Why journeys are no longer enough
Journeys are, at their core, our assumed scripts. They assume a starting point, a sequence and predictable one way progression.
But we know none of those things hold true. Buyers enter at different points,
they move backwards as often as forwards and they engage sporadically, across channels you don’t control. McKinsey says buyers are use over 10 channels during their journey. A google study has shown over 900 touch points across 3 months in a single purchase journey. Are we really going to predict behaviour across all that and create accurate scripts for multiple audiences on top.
What matters isn’t where they are in a journey. It’s what they need in a particular moment.
Intent is what actually drives behaviour
In complex decision environments, intent is more useful than identity. Because intent reflects what someone is trying to resolve right now:
- exploring options
- validating a shortlist
- reducing perceived risk
- building a case internally
And those needs don’t align neatly to audience segments or funnel stages. Our audience segment 1 and audience segment 3 are trying to answer the exact same question.
Which is why building increasingly detailed audience journeys doesn’t solve the problem. Responding to intent does. No matter their audience segment or assumed funnel stage our human users are asking the same question, over and over again, just in different contexts, ‘am I confident enough to move forward?’
Confidence is built, not delivered
Confidence doesn’t come from a single interaction. It’s built or eroded across every experience someone has with your brand.
Through signals like:
- clarity
- consistency
- credibility
- momentum
At 7DOTS, we’ve identified seven psychological drivers that consistently determine whether a decision moves forward or stalls. Not as isolated tactics, but as a system. Because confidence is cumulative and every touchpoint either strengthens it or weakens it.
From scripts to systems
If behaviour can’t be scripted, and complexity can’t be controlled, then strategy needs to change. From trying to direct behaviour to designing for it. From managing journeys
to building confidence systems.
A confidence system doesn’t assume how someone will move.
It ensures that whenever and however someone engages with your brand, they encounter, a confidence building micro experience dedicated to answer their intent.
- relevant signals aligned to their intent
- experiences that reduce doubt
- content that supports decision-making, not just awareness
- proof that stands up to internal scrutiny
Because in B2B, you’re not just influencing a decision. You’re supporting a decision that has to be defended.

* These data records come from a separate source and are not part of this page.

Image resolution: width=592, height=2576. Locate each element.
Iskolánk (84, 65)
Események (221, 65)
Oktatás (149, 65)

What this means in practice
The brands that succeed here aren’t the ones with the most detailed journeys. They’re the ones that are easiest to understand, trust, and act on. Because decisions don’t happen when someone completes a journey. They happen when the Confidence Gap is close.
The opportunity
We’ve spent years trying to get closer to behaviour. More data, more targeting, more touchpoints. But getting closer hasn’t made it easier to act. Because the goal was never to control behaviour. It was to support decisions.
Final thought
No one is following your script. They never were.
The brands that win are the one that design for intent and support decision making their customers can stand behind. When confidence is built, quality decisions follow.